Dave: “I find it is. If I have problems or bad days, I just go up and talk to staff, and they try to bring you back to level. It’s very nice of them to do that. The doors always open. They give our medication at nighttime. They monitor it.”
The Local: Why did you come here today?
Khadijat: “I was a fashion designer before, but I can’t do it anymore. I had a kidney transplant. I can’t sit down for a long time anymore. They told me I’m at risk for Diabetes. So I came here today for the diabetes program.”
The Local: How did you hear about it?
Khadijat: “One day I was passing by here and someone gave me a sign for computer learning. I registered here so I could learn things. Everywhere you go, if you have to apply for something, you have to go online. Too bad if you don’t know. So the more the world is changing, you have to change, but we never got. Old people too. They have to learn knew things.”
The Local: Why is having someplace to go important for mental health recovery?
Niv: “I think when people start to disengage with society that’s when health go does hill. Even things like going to see a doctor – if you aren’t in the habit of waking up every day, that’s a big hurdle. This place gets them in the habit of taking care of themselves.”

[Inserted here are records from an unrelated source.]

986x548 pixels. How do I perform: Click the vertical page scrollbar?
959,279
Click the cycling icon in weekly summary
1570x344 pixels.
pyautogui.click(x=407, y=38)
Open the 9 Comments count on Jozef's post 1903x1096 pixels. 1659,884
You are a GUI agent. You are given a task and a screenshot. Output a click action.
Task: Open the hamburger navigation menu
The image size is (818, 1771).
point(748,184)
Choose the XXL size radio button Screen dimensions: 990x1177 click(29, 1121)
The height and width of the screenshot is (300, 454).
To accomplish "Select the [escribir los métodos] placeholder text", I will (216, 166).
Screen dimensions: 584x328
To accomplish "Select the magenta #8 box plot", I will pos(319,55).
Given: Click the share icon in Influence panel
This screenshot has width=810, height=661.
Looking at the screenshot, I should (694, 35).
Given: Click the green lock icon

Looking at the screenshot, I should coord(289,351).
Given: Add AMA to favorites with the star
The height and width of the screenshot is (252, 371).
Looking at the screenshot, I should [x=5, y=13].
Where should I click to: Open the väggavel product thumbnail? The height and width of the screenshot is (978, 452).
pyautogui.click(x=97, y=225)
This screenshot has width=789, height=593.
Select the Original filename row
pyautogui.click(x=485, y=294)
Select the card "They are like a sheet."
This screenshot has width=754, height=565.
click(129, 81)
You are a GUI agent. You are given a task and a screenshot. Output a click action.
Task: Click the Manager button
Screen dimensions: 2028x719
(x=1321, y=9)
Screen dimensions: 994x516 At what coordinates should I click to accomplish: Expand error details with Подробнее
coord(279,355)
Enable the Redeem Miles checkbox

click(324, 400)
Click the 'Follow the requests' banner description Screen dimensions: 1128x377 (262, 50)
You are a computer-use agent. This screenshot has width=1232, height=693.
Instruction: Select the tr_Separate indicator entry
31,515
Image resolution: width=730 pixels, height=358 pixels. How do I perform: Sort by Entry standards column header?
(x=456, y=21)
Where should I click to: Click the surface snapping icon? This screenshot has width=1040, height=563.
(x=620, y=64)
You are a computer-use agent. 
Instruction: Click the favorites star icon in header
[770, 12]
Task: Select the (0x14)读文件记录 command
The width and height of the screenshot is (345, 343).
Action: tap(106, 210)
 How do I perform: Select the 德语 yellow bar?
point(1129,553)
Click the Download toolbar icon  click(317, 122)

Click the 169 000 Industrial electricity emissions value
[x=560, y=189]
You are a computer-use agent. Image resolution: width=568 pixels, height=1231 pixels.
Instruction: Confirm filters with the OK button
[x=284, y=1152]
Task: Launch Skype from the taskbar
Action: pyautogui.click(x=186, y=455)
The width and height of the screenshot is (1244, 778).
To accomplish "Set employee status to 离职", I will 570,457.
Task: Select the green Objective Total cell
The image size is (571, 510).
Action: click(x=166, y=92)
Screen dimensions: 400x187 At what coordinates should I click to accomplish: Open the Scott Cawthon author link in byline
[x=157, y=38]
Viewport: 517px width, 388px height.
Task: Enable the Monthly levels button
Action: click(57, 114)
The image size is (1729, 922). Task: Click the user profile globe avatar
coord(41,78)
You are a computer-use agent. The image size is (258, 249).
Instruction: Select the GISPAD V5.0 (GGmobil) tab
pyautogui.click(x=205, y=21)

The Local: What are some ways you connect people to the health system?
Niv: “I think it’s a very direct thing we do. As we work with people, doing intake or just through casual conversations, we may find out that they do not have a primary care doctor. They may have Diabetes that’s gone unchecked. So just being able to make those referrals through our service provider network is a quick phone call.”
The Local: How hard is it to find out what’s really going on?
Niv: “They may not come in on their first day and tell us that they don’t have a primary care doctor. Over time they might disclose that. And sometime’s they won’t tell us, but they’ll tell a community member and that community member will come and say ‘Hey you need to talk to that person”.
The Local: Is the Hub connected with larger health system?
Niv: “Hospitals are a place we need to do more connections, to make sure the continuum is there. If we were able to make stronger connections, people could more easily integrate back into the community with local services. We are young, but we’re working on it.”
Is it Working?
From what I could observe, there were two major components to the model Progress Place has been developing, both here and at their Church Street location:
The Secret Sauce: Part I
It is clear from spending the day there that the hub has become a one-stop shop that many residents with complex needs have come to rely on for ongoing support.
One of the most notable aspects of WMDPH is the integration of clients into every aspect of the hub’s operation. With only 2 staff members coordinating all activities, this strategy is partial designed to keep the place sustainable. But it’s not only that — the Hub sees this as a way for people to take ownership of the space, and in so doing, to find a sense of purpose.
By involving them, they are more likely to attend. The more they attend, the the more likely they are to combat the costly effects of social isolation on mental health and addictions. There is also a higher chance of staff connecting them to the services, education and training they need to thrive.
The Secret Sauce: Part II
The second major ingredient in their ‘secret sauce’ is the value they place on forming relationships with members. People with complex needs are vulnerable. They have often been neglected through traditional services, and there can be shame. As a result, they can be hesitant about disclosing their real needs. By placing priority on relationship and trust building, they increase the likelihood that they’ll learn about core needs for particular clients, and plan more appropriate care for the community as a whole.
Many of the residents I spoke with who use the Hub on a weekly, if not daily, basis, consistently referred to it as a ‘godsend’. This was partially attributed to fact that it is a no-cost, neighbourhood space that simply gives them “somewhere to go outside the four walls of my apartment”. But more importantly, it was because the Hub instills a sense of ownership: in the space; in their community; and in their lives.